(Rows of pointing data)

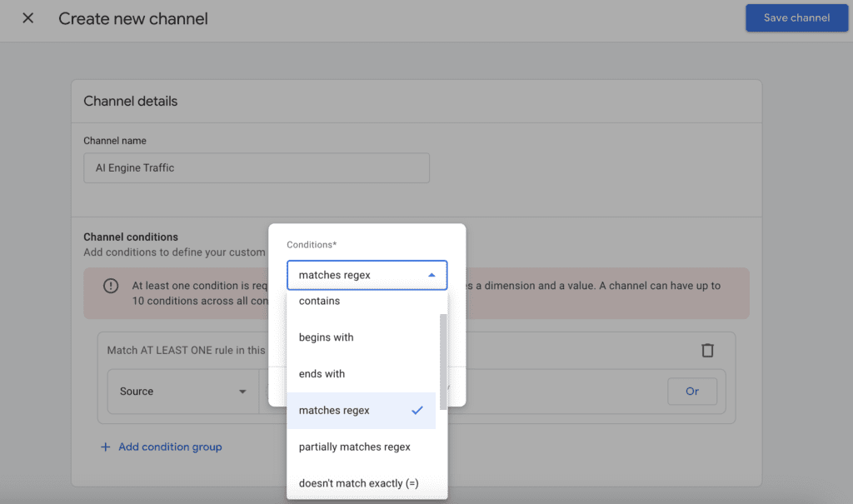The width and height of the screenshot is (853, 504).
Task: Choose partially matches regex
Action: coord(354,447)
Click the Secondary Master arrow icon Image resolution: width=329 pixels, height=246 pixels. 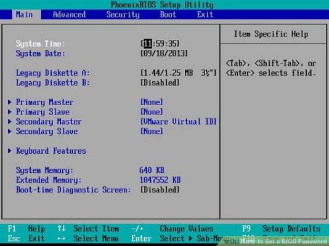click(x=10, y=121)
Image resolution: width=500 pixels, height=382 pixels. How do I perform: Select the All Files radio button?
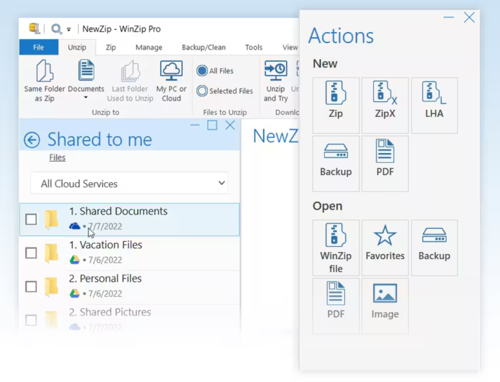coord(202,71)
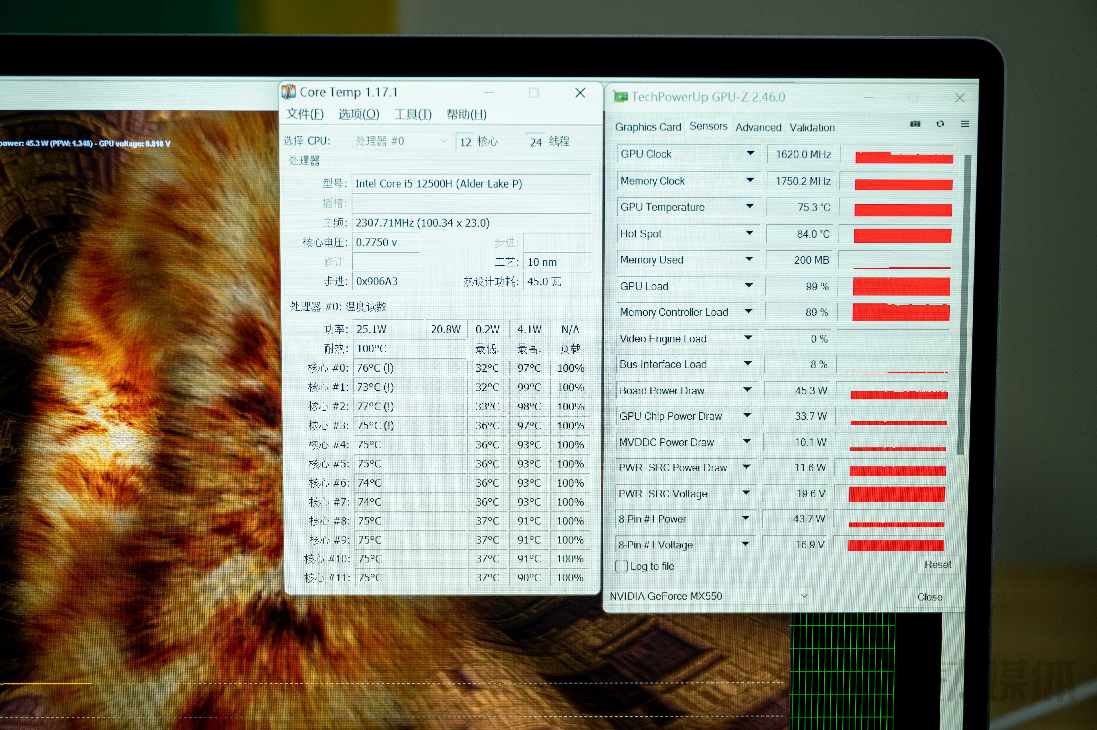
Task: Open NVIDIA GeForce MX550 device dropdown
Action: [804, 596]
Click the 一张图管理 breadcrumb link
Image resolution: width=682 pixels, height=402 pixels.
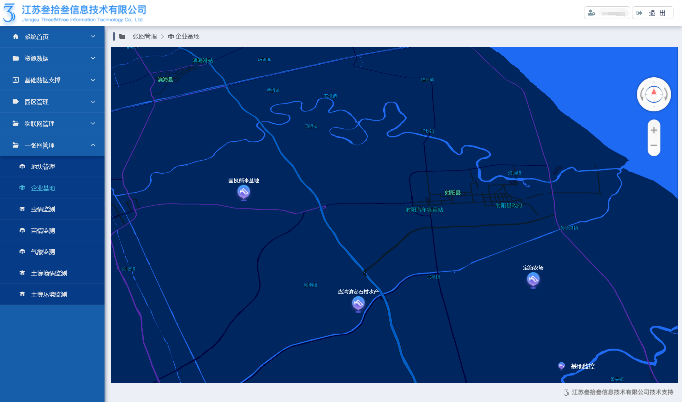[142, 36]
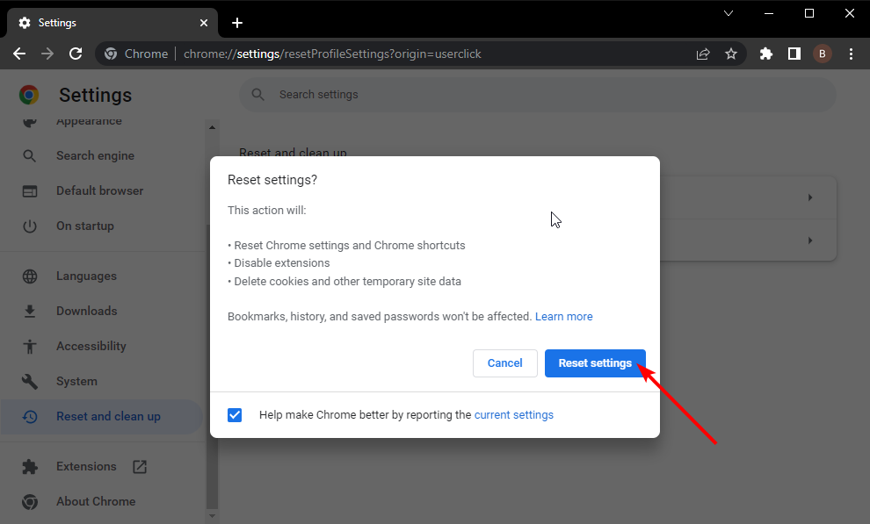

**Task statement**
Please give the lines of the records above, from the line containing "Image resolution: width=500" through the end of the records, inclusive, as a JSON list of strings with one string per line, leaving out blank lines and pictures.

**Task answer**
[
  "Image resolution: width=500 pixels, height=382 pixels. How do I perform: Select the All Files radio button?",
  "coord(202,71)",
  "Task: Open NVIDIA GeForce MX550 device dropdown",
  "Action: [804, 596]",
  "Click the 一张图管理 breadcrumb link",
  "Image resolution: width=682 pixels, height=402 pixels.",
  "[142, 36]"
]